Segment Start: SOURCE INFORMATION

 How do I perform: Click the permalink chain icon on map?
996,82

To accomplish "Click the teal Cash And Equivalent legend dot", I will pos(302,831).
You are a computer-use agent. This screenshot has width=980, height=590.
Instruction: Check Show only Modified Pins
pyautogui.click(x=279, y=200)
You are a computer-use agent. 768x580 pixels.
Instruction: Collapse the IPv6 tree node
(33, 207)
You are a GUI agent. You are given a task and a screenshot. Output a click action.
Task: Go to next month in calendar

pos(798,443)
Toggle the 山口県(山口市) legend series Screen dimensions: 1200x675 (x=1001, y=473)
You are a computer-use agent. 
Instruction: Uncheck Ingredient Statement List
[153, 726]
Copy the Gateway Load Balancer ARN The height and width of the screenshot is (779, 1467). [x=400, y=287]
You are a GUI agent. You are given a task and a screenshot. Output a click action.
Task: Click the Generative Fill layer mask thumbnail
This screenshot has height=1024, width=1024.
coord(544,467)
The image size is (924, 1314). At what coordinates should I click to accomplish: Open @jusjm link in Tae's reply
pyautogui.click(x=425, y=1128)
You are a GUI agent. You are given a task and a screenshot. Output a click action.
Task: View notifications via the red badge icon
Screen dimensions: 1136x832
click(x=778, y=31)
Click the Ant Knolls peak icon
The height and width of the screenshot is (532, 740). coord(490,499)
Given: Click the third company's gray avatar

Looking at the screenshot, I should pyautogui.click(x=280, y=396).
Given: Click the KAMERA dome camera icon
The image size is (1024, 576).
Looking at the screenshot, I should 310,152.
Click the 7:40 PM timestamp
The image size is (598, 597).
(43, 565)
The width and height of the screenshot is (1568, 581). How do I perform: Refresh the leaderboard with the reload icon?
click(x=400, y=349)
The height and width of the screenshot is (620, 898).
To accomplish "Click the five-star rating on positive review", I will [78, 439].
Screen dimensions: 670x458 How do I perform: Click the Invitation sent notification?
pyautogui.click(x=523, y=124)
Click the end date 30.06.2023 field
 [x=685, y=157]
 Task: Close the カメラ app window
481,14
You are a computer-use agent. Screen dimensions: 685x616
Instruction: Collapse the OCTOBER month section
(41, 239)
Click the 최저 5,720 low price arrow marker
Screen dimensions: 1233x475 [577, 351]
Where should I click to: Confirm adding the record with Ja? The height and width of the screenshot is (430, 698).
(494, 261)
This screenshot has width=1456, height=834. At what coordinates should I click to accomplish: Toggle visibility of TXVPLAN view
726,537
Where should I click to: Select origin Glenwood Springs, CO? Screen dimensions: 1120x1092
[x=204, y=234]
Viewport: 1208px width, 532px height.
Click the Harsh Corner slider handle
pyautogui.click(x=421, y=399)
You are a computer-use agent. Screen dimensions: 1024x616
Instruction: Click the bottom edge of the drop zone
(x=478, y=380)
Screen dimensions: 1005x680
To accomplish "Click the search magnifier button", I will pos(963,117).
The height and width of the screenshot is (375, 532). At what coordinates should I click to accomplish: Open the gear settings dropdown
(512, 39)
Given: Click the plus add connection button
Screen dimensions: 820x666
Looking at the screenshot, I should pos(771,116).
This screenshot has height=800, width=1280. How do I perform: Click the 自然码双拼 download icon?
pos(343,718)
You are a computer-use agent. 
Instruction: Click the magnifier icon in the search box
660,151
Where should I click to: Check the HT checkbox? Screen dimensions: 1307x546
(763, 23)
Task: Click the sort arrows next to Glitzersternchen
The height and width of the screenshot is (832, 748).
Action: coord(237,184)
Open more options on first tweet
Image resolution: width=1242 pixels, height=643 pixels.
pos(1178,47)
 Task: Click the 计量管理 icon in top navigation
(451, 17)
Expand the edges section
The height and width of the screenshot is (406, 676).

Segment End: SOURCE INFORMATION

> **YOUR OBJECTIVE**
Lines to set down from above: the line with "Toggle the 山口県(山口市)", the line with "The height and width of the screenshot is (620, 898).", and every line between, each exactly as written.

> **SOLUTION FOR THIS TASK**
Toggle the 山口県(山口市) legend series Screen dimensions: 1200x675 (x=1001, y=473)
You are a computer-use agent. 
Instruction: Uncheck Ingredient Statement List
[153, 726]
Copy the Gateway Load Balancer ARN The height and width of the screenshot is (779, 1467). [x=400, y=287]
You are a GUI agent. You are given a task and a screenshot. Output a click action.
Task: Click the Generative Fill layer mask thumbnail
This screenshot has height=1024, width=1024.
coord(544,467)
The image size is (924, 1314). At what coordinates should I click to accomplish: Open @jusjm link in Tae's reply
pyautogui.click(x=425, y=1128)
You are a GUI agent. You are given a task and a screenshot. Output a click action.
Task: View notifications via the red badge icon
Screen dimensions: 1136x832
click(x=778, y=31)
Click the Ant Knolls peak icon
The height and width of the screenshot is (532, 740). coord(490,499)
Given: Click the third company's gray avatar

Looking at the screenshot, I should pyautogui.click(x=280, y=396).
Given: Click the KAMERA dome camera icon
The image size is (1024, 576).
Looking at the screenshot, I should 310,152.
Click the 7:40 PM timestamp
The image size is (598, 597).
(43, 565)
The width and height of the screenshot is (1568, 581). How do I perform: Refresh the leaderboard with the reload icon?
click(x=400, y=349)
The height and width of the screenshot is (620, 898).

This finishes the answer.